→ **WHAT YOU WILL DO**: Print the lines of the entries below from the one with "This screenshot has" through the final line, exactly as they appear. The pictures are not part of the copy.

→ **DATA EXCERPTS**:
—————
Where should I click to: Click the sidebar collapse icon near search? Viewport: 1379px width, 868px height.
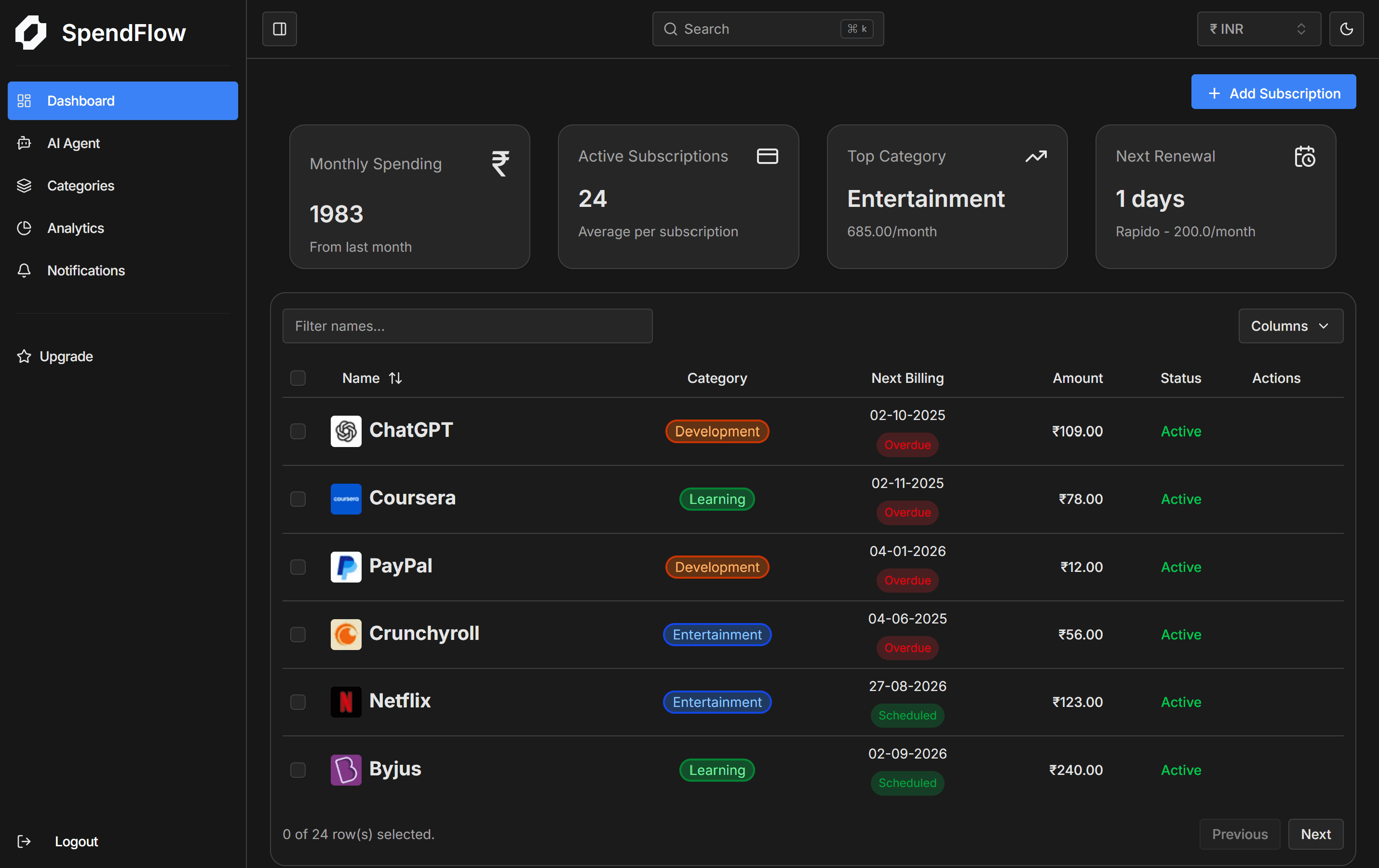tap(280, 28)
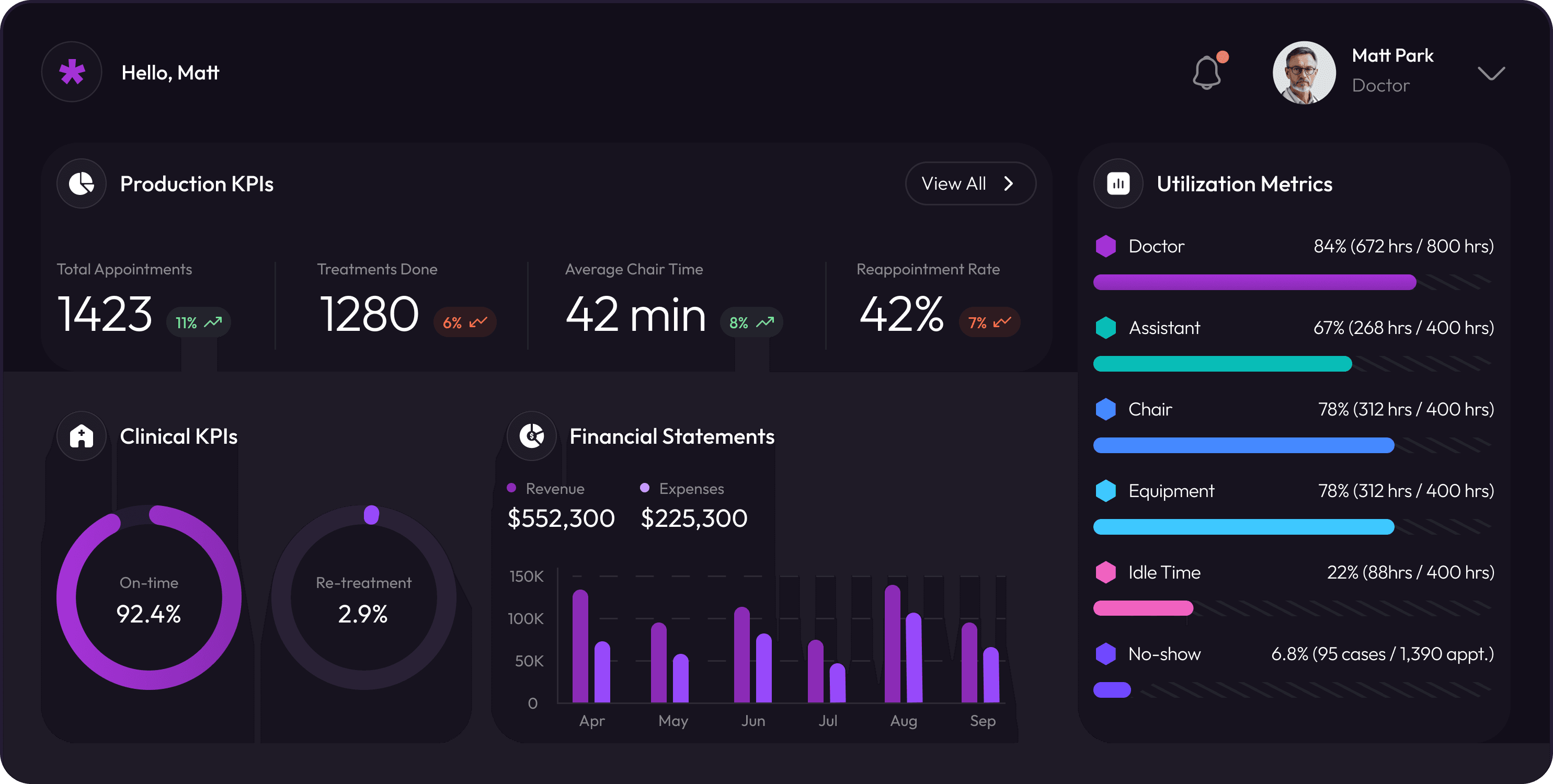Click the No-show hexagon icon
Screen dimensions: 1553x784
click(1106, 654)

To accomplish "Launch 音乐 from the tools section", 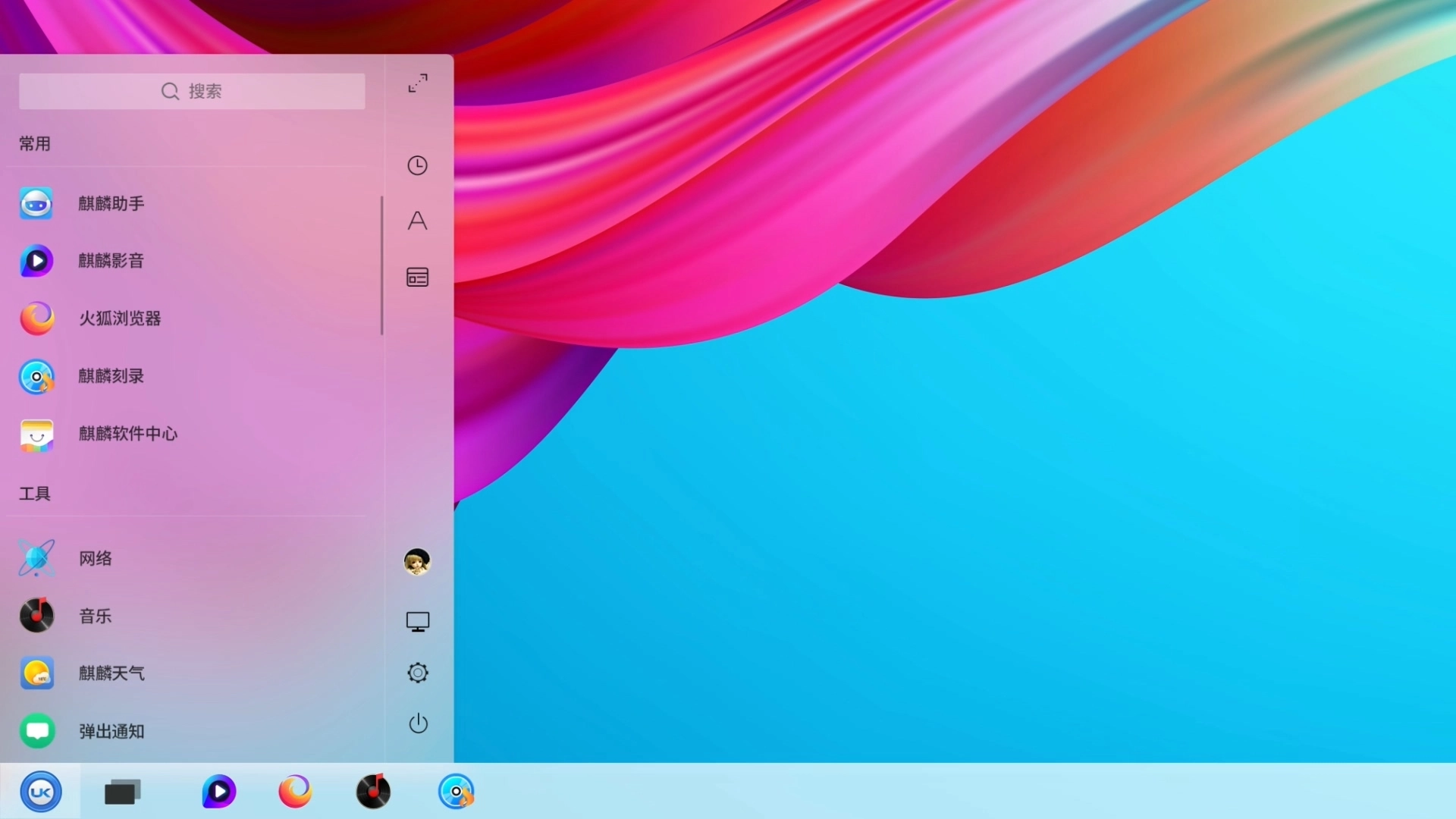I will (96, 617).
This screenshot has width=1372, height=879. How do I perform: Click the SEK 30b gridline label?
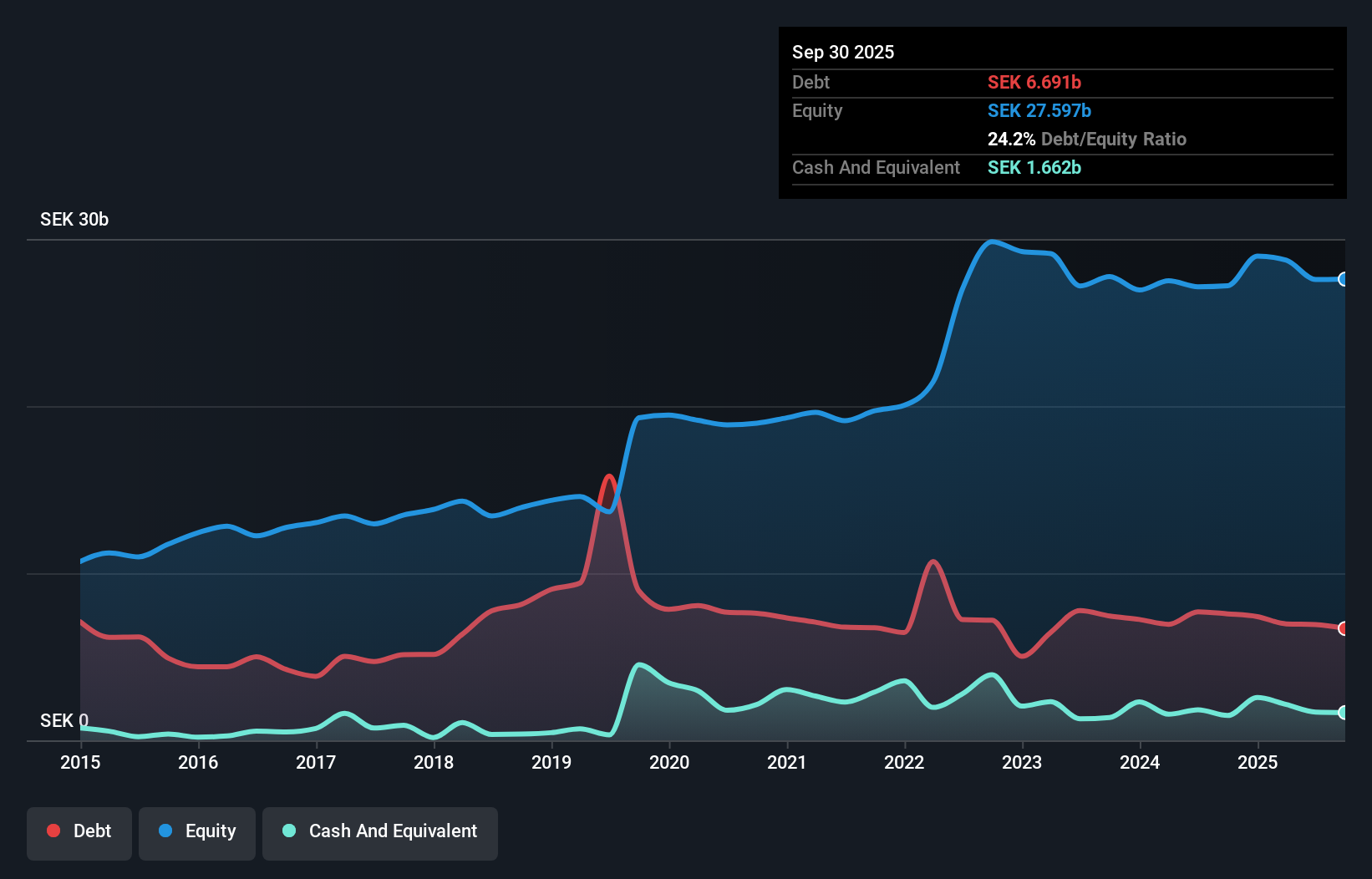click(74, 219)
—————
→ **RESPONSE TO THE TASK**:
This screenshot has width=1372, height=879. How do I perform: Click the SEK 30b gridline label?
click(74, 219)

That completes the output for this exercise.